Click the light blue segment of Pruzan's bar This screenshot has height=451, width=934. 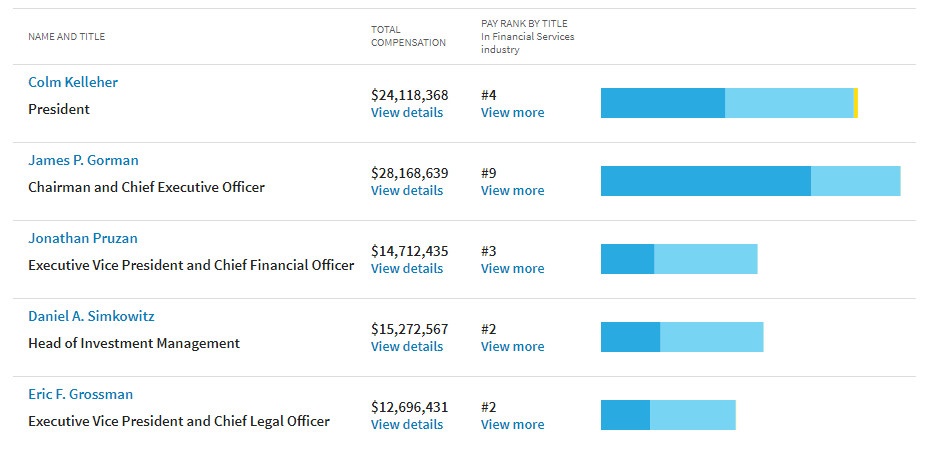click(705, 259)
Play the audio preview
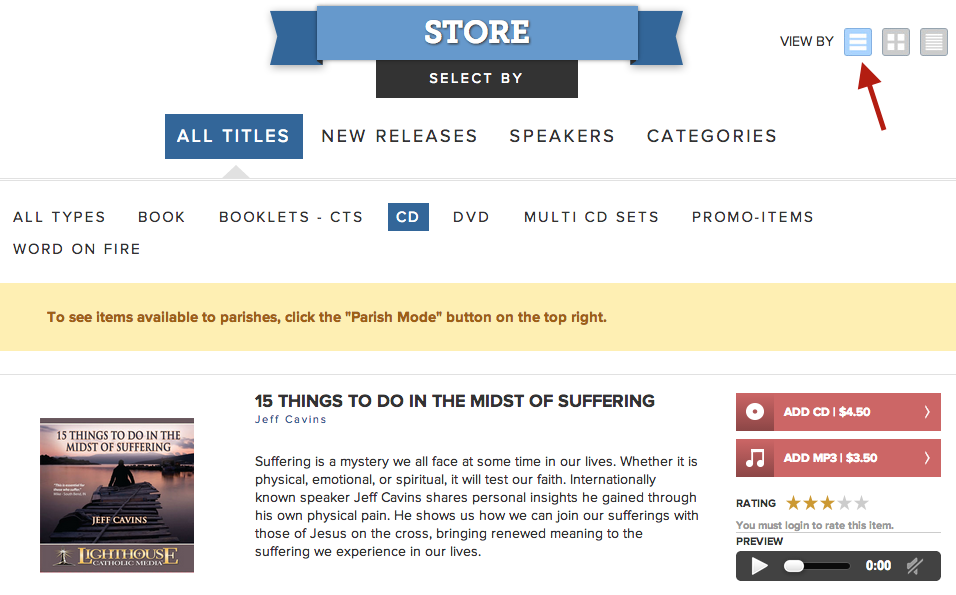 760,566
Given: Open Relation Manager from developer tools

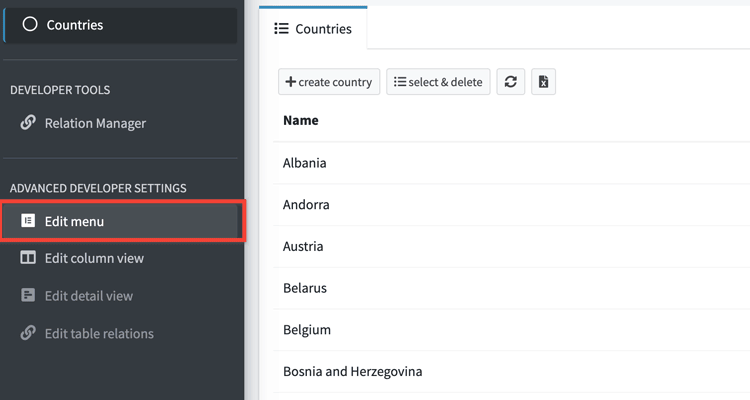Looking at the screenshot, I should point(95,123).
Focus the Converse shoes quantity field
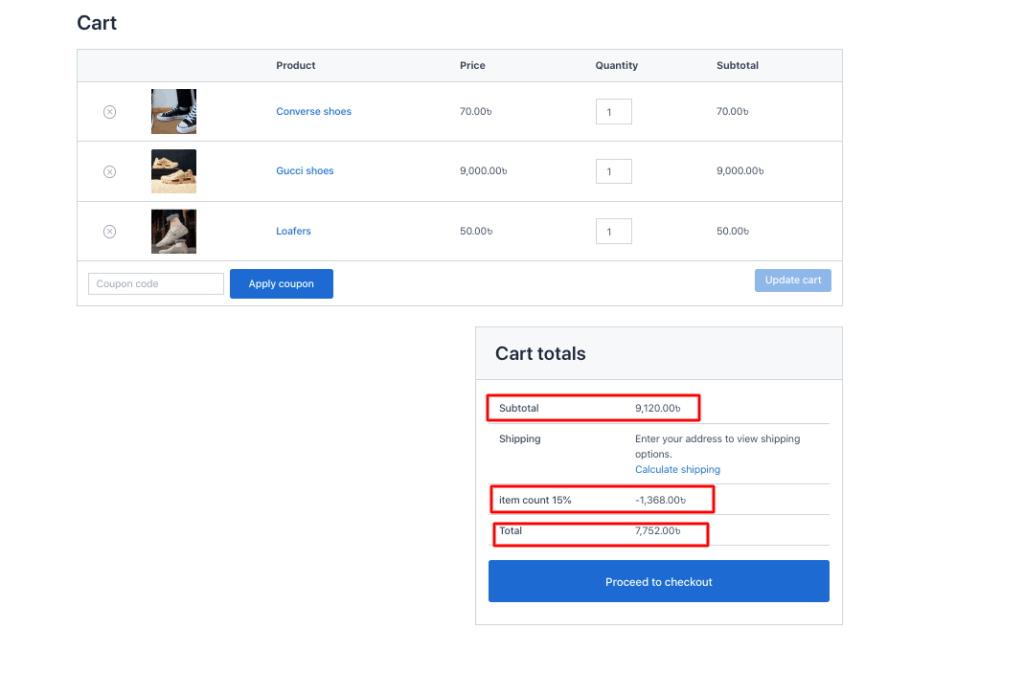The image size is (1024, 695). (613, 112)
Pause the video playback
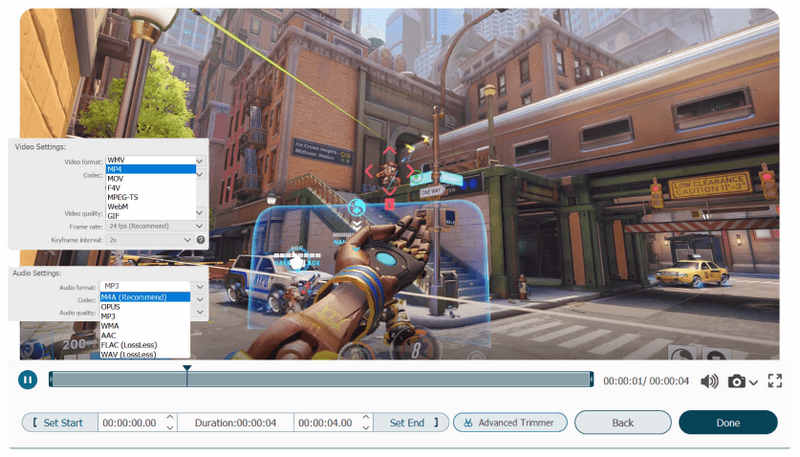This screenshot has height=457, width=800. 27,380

▸ **Assignment**
Please output exactly the lines from the line containing "Play the audio preview" through the last line of the records above, both included, and leave out any pictures.

▸ **Response to this exercise**
Play the audio preview
 760,566
Given: Open Relation Manager from developer tools

Looking at the screenshot, I should point(95,123).
Focus the Converse shoes quantity field
The image size is (1024, 695). (613, 112)
Pause the video playback
This screenshot has height=457, width=800. 27,380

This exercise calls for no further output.